Provided passage:
In contrast, the development of “adaptive” NK cells (CD56^dim, CD57⁺, FcεR1γ⁻) in the CD16A-deficient individuals was markedly reduced compared with family members who possessed even a single copy of FCGR3A (Fig 2, D; representative flow cytometry plots are shown in Fig E7 in this article’s Online Repository at www.jacionline.org). Interestingly, the increased levels of CD2 expression reported on adaptive NK cells, compared with CD56^dim NK cells, were also observed on the adaptive NK cells of the individuals studied here, including those scarce adaptive NK cells found in CD16A-deficient family members (see Fig E8 in this article’s Online Repository at www.jacionline.org).

Because it has been shown that the expansion, at least in vitro, of FcεR1γ-deficient NK cells requires coculture with virus-infected cells and human serum containing virus-specific antibodies,⁷ we tested for the presence of CD16-binding and CMV-specific antibodies, using a cell-based CD16 reporter assay.⁸ CD16 activation by CMV- and EBV-specific antibodies was not less in CD16A-deficient family members compared with those expressing CD16A (Fig 2, E and F), and at least for EBV was actually significantly stronger. These observations are consistent with the suggestion that the inability of NK cells from CD16A-deficient individuals to sense immune complexes might impair the normal expansion of these cells.

To our knowledge, this is the first description of CD16A-deficient humans. Our analyses show that this receptor is essential for the ADCC function of human NK cells. Increases in the frequency and number of NK cells in the blood of patients with infectious mononucleosis correlate inversely with disease severity and viral loads,⁹ supporting an important role for NK cells in control of EBV. That chronic EBV replication was a feature of the clinical presentation of CD16A deficiency strongly suggests that ADCC makes a critical contribution to the NK-cell response to EBV infection.

Material provided:
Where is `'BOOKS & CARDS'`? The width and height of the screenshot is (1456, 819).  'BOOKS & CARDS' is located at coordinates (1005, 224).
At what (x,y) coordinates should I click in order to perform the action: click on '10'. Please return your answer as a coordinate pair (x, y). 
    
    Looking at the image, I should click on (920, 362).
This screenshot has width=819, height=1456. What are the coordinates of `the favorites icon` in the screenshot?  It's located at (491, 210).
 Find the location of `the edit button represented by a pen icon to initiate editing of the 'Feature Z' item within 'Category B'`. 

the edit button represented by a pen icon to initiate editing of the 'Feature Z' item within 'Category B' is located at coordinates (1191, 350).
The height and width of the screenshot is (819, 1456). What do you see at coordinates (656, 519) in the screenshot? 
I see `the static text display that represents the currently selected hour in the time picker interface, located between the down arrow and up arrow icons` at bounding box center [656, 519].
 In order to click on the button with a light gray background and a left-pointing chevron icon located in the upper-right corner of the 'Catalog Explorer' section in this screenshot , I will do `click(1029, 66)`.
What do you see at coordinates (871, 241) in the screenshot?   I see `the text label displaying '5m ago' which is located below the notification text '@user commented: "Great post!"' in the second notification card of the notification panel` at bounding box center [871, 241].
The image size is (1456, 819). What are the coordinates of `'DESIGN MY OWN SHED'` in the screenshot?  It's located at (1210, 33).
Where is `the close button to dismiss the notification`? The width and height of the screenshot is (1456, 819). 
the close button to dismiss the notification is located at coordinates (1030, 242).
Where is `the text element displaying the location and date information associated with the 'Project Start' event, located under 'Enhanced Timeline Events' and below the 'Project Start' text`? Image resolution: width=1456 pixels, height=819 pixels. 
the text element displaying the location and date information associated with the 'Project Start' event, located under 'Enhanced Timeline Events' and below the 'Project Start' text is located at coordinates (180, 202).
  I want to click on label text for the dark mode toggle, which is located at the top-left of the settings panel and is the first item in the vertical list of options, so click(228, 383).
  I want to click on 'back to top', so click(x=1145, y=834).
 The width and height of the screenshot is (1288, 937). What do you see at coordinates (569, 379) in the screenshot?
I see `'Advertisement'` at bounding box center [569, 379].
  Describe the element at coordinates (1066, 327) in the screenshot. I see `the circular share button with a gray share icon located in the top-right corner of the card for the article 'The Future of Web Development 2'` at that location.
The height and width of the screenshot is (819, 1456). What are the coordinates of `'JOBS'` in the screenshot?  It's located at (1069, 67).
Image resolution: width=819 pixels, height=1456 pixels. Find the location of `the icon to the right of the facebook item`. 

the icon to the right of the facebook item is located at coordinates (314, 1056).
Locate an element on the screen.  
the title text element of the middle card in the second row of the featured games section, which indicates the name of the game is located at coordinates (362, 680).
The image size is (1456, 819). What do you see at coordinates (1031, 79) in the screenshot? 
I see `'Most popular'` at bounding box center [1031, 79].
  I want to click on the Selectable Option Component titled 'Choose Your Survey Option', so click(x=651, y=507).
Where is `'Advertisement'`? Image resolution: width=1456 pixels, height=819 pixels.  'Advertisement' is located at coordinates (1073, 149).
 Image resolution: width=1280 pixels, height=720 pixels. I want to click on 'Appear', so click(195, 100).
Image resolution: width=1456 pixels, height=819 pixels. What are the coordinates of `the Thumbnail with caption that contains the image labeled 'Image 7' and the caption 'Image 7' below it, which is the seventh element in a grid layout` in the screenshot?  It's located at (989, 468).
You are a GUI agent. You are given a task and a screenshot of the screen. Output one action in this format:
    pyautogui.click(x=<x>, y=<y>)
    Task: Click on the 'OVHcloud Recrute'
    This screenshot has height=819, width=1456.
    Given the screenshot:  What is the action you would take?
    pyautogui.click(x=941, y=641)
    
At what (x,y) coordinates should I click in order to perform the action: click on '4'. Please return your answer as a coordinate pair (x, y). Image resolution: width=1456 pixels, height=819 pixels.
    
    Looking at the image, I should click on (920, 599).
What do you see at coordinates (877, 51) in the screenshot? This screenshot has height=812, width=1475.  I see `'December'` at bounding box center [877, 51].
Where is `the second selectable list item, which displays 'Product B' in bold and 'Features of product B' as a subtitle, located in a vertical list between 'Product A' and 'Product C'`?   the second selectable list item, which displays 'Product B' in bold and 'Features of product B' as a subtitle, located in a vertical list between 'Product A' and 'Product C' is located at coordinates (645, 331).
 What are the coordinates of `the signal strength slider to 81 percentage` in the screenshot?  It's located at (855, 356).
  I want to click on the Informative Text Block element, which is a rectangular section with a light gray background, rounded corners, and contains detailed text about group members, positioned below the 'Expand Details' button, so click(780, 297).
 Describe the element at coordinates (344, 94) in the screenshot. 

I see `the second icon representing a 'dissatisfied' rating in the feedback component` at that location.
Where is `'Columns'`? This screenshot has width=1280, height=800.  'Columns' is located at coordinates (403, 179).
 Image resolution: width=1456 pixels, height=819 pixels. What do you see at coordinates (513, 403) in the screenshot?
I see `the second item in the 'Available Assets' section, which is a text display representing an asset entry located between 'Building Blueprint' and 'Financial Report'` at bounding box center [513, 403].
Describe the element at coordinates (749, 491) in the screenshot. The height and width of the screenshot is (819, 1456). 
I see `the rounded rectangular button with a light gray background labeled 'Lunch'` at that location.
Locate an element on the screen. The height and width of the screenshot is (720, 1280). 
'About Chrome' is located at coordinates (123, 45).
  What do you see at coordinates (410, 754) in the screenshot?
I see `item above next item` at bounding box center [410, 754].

Instructions:
(1) List every figure citation in the passage on CD16A deficiency, giving each as the passage writes it and in the order it appears.
(2) Extract the part of the passage on CD16A deficiency that starts with "In contrast, the" and goes on through "E8 in this article’s Online Repository at www.jacionline.org).", copying it word for word.

Solutions to the tasks:
(1)
Fig 2, D
Fig E7
Fig E8
Fig 2, E and F

(2)
In contrast, the development of “adaptive” NK cells (CD56^dim, CD57⁺, FcεR1γ⁻) in the CD16A-deficient individuals was markedly reduced compared with family members who possessed even a single copy of FCGR3A (Fig 2, D; representative flow cytometry plots are shown in Fig E7 in this article’s Online Repository at www.jacionline.org). Interestingly, the increased levels of CD2 expression reported on adaptive NK cells, compared with CD56^dim NK cells, were also observed on the adaptive NK cells of the individuals studied here, including those scarce adaptive NK cells found in CD16A-deficient family members (see Fig E8 in this article’s Online Repository at www.jacionline.org).